Modèle de rogoff

Néanmoins, le point général selon lequel la dynamique des comptes courants peut avoir de grands impacts à moyen terme sur les taux de change réels reste un élément important empiriquement. Il n`est peut-être pas moins important que le lien entre les expansions monétaires et les taux de change réels mis en évidence par le modèle Dornbusch. J`esquisse l`idée ci-dessous, bien que j`avoue que ma discussion brille sur un certain nombre de détails importants et des hypothèses que l`on peut trouver dans Frankel et Razin (1987) ou dans le chapitre 4 d`Obstfeld et Rogoff (1996). Nous avons déjà les deux premières équations du modèle, les équations (1) et (2) ci-dessus, la parité d`intérêt découvert et les équations de la demande monétaire. La seule nuance est que puisque le modèle de Dornbusch fait abstraction de l`incertitude (à l`exception d`un premier choc unique), on peut remplacer la valeur attendue du taux de variation du taux de change, et (et + 1-et), avec sa valeur réelle, et + 1-et, dans l`équation (1).
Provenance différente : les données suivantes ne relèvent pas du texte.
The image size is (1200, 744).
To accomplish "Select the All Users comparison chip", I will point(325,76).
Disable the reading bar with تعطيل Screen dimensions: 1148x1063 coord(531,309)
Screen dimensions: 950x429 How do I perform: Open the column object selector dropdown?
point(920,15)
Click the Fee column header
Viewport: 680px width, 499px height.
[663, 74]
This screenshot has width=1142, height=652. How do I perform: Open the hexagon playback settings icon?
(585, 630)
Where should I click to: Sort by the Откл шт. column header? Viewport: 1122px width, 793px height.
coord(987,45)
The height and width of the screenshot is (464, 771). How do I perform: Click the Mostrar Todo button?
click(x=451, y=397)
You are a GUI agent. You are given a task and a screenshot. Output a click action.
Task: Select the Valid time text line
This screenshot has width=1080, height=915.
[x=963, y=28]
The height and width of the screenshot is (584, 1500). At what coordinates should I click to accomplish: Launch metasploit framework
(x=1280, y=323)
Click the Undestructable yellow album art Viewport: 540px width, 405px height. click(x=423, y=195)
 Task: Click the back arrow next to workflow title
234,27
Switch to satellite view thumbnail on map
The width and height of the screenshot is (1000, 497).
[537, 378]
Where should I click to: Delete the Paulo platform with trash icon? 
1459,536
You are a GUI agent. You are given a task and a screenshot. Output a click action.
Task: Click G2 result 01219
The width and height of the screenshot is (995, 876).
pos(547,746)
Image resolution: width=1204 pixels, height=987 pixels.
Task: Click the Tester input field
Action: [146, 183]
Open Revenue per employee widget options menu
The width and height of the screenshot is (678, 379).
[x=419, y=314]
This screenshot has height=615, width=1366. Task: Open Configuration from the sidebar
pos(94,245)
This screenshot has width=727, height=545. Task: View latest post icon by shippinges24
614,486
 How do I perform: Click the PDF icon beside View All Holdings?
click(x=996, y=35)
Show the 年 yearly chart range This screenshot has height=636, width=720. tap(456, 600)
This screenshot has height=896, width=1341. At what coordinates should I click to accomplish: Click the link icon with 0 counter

Nous sommes venus à louer le modèle de dépassement, de ne pas l`enterrer, mais il est temps pour quelques faits durs sur les données. Maintenant, s`il y a un résultat consensuel dans la littérature empirique, il faut que rien, mais rien, ne puisse expliquer systématiquement les taux de change entre les principales monnaies avec des taux de change flexibles. Ce point a d`abord été énoncé sous une forme aussi radicale par Meese et Rogoff (1983), et il est encore très présent aujourd`hui. 9 le problème de base avec le modèle de Dornbusch est que, alors qu`il semble capturer de grands points tournant dans la politique monétaire (p. ex., le Volcker déflation du début des années 1980 aux États-Unis et la déflation de Thatcher de la fin des années 1970 en Grande-Bretagne), le modèle ne semble pas capturer toutes les autres grandes fluctuations de taux de change qui ont lieu régulièrement. Nous pouvons aller plus loin avec les équations, mais je pense que c`est assez d`algèbre pour illustrer les points majeurs.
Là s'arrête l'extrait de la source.